Exercise objective:
Copy each line of the records that contains the word "computer".

Given records:
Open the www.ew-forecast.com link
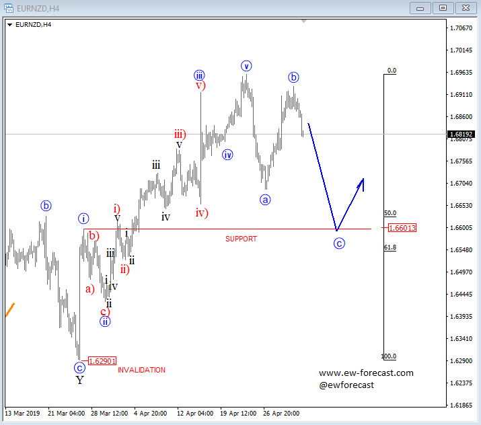Image resolution: width=481 pixels, height=425 pixels. coord(366,373)
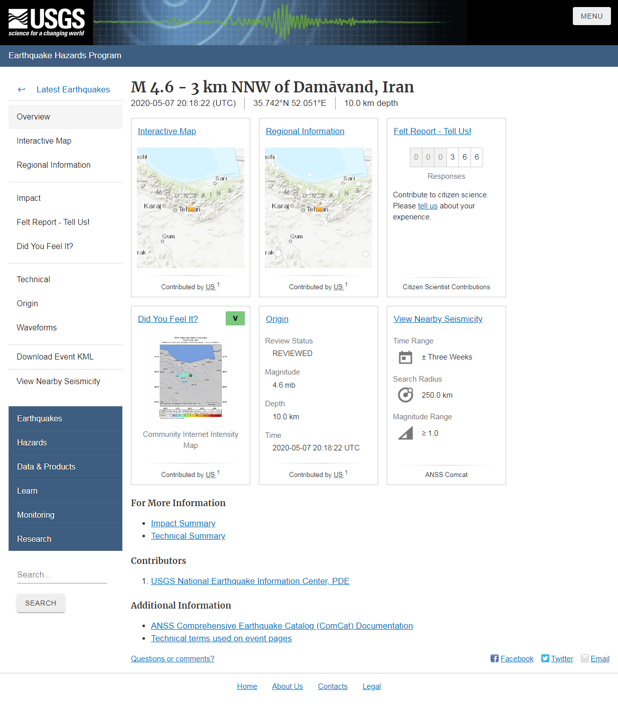
Task: Open the MENU at top right
Action: tap(591, 16)
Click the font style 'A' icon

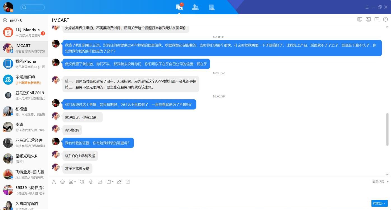point(54,182)
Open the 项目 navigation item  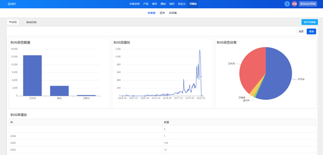(x=155, y=4)
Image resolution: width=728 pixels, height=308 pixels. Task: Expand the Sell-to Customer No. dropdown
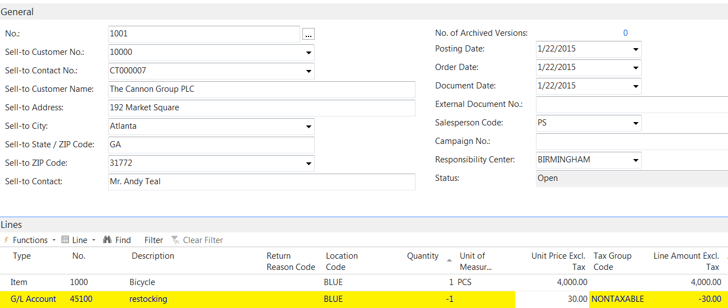click(x=309, y=53)
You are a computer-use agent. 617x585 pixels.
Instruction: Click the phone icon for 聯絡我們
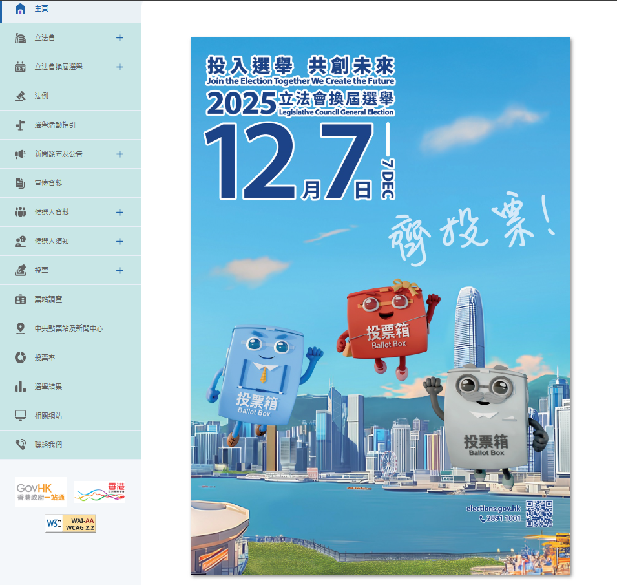point(20,445)
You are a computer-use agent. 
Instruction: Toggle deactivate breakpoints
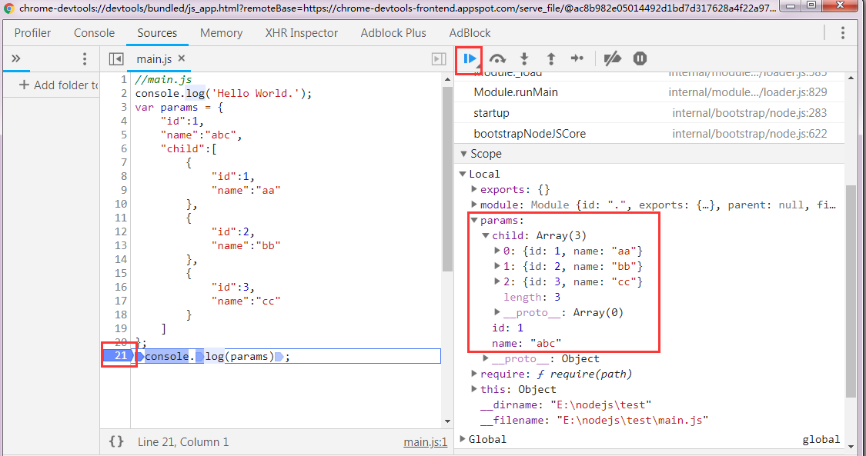(612, 58)
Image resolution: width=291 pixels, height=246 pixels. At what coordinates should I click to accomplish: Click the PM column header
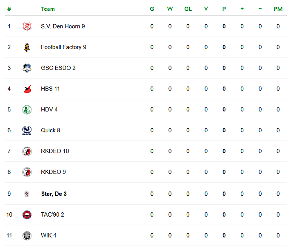pyautogui.click(x=278, y=9)
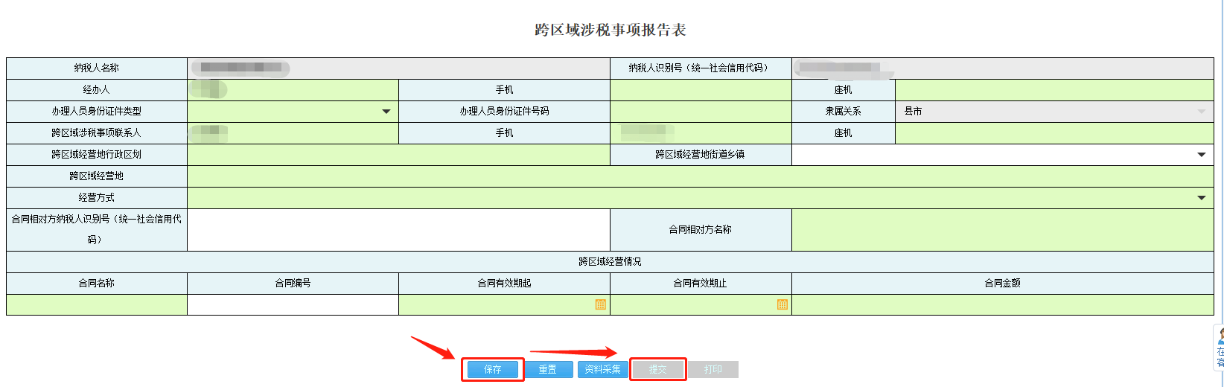
Task: Click the 资料采集 button
Action: coord(602,369)
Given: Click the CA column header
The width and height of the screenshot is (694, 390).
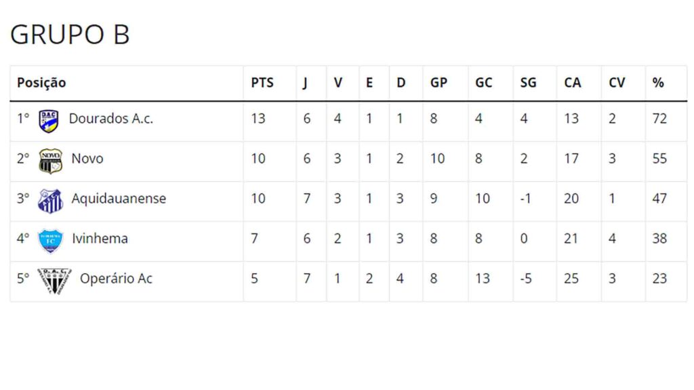Looking at the screenshot, I should coord(572,83).
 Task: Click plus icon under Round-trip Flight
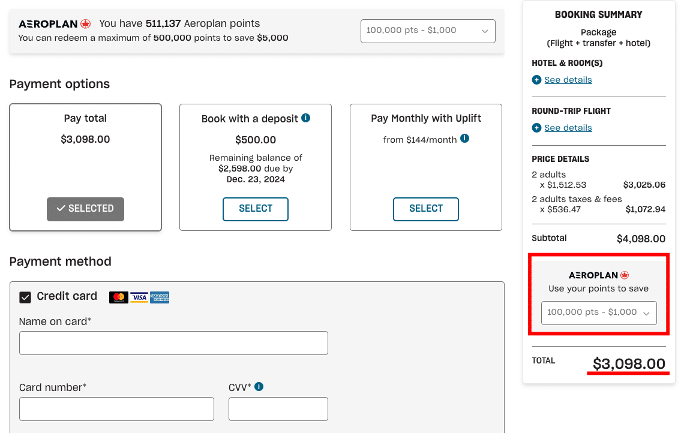(x=537, y=128)
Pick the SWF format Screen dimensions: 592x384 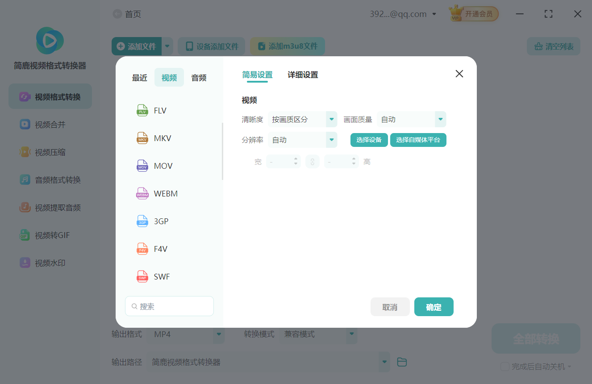[x=162, y=276]
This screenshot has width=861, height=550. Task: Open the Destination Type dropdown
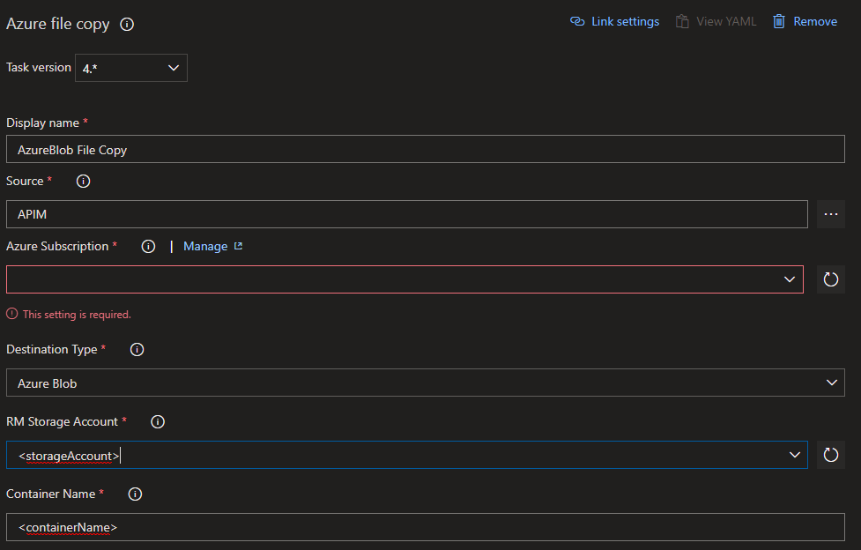tap(830, 383)
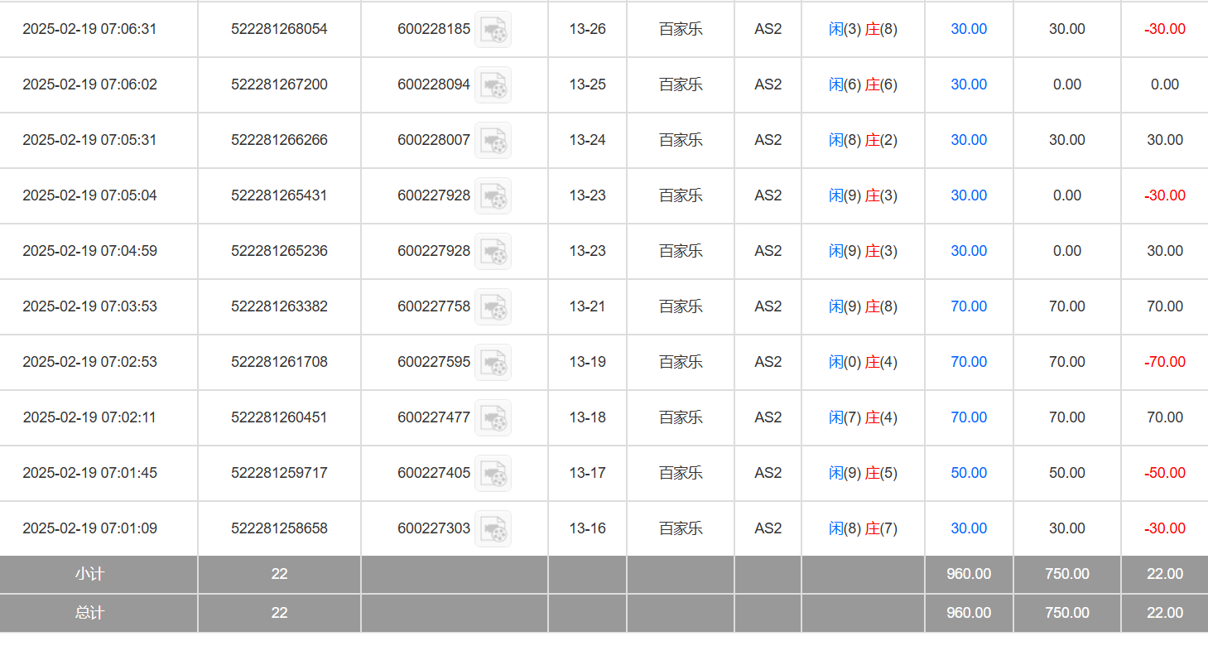The height and width of the screenshot is (646, 1208).
Task: View video replay for round 600227758
Action: click(493, 307)
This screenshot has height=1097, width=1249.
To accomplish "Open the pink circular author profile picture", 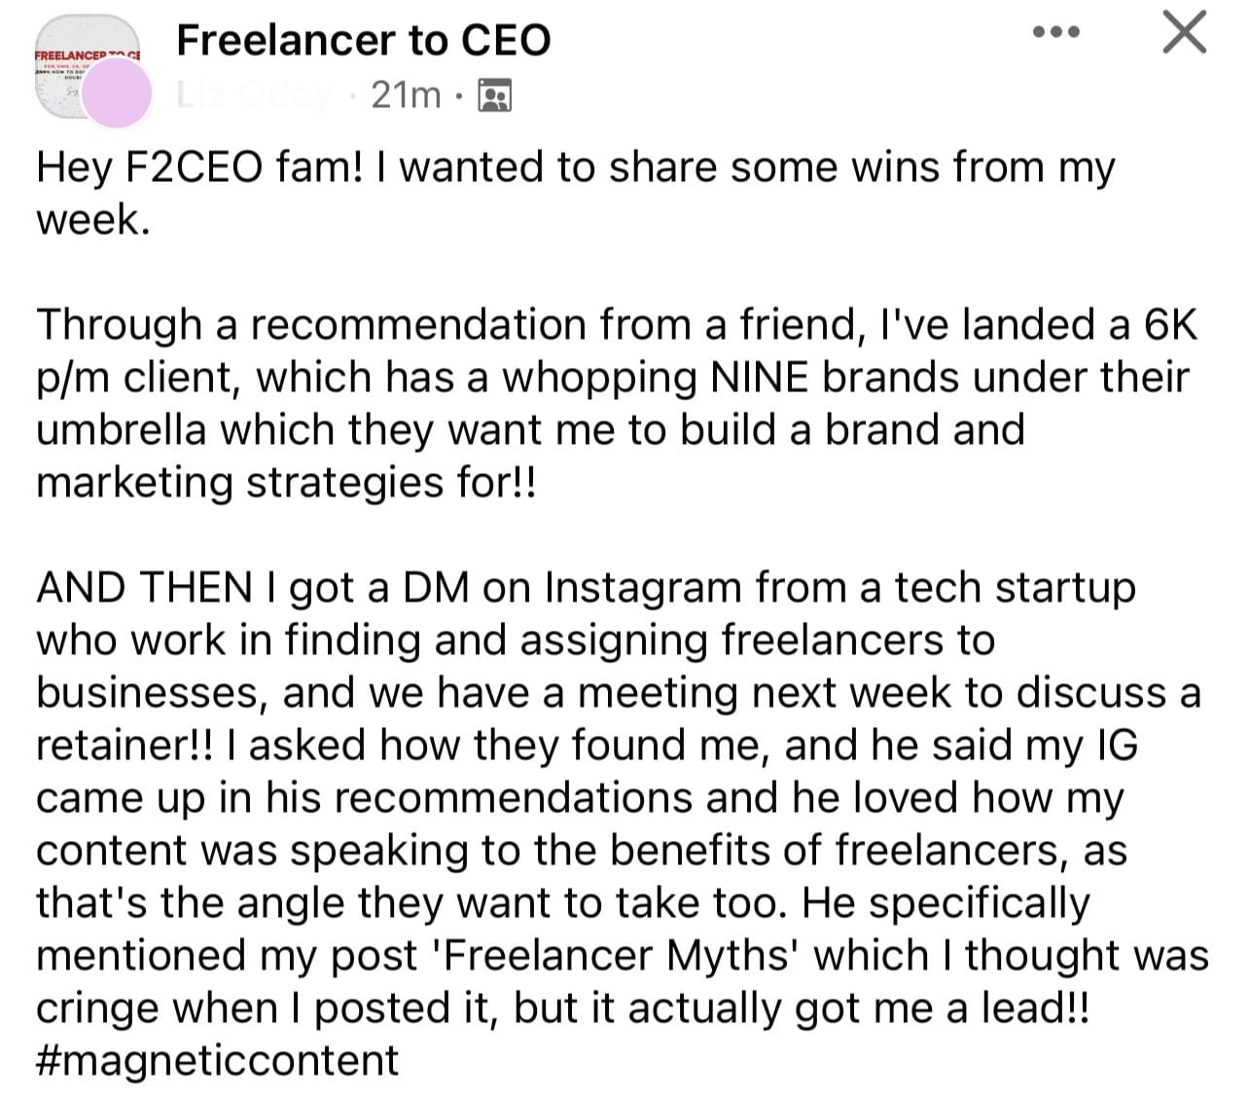I will [x=117, y=93].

Solution to the exercise:
You are a computer-use agent. 617x585 pixels.
You are a computer-use agent. 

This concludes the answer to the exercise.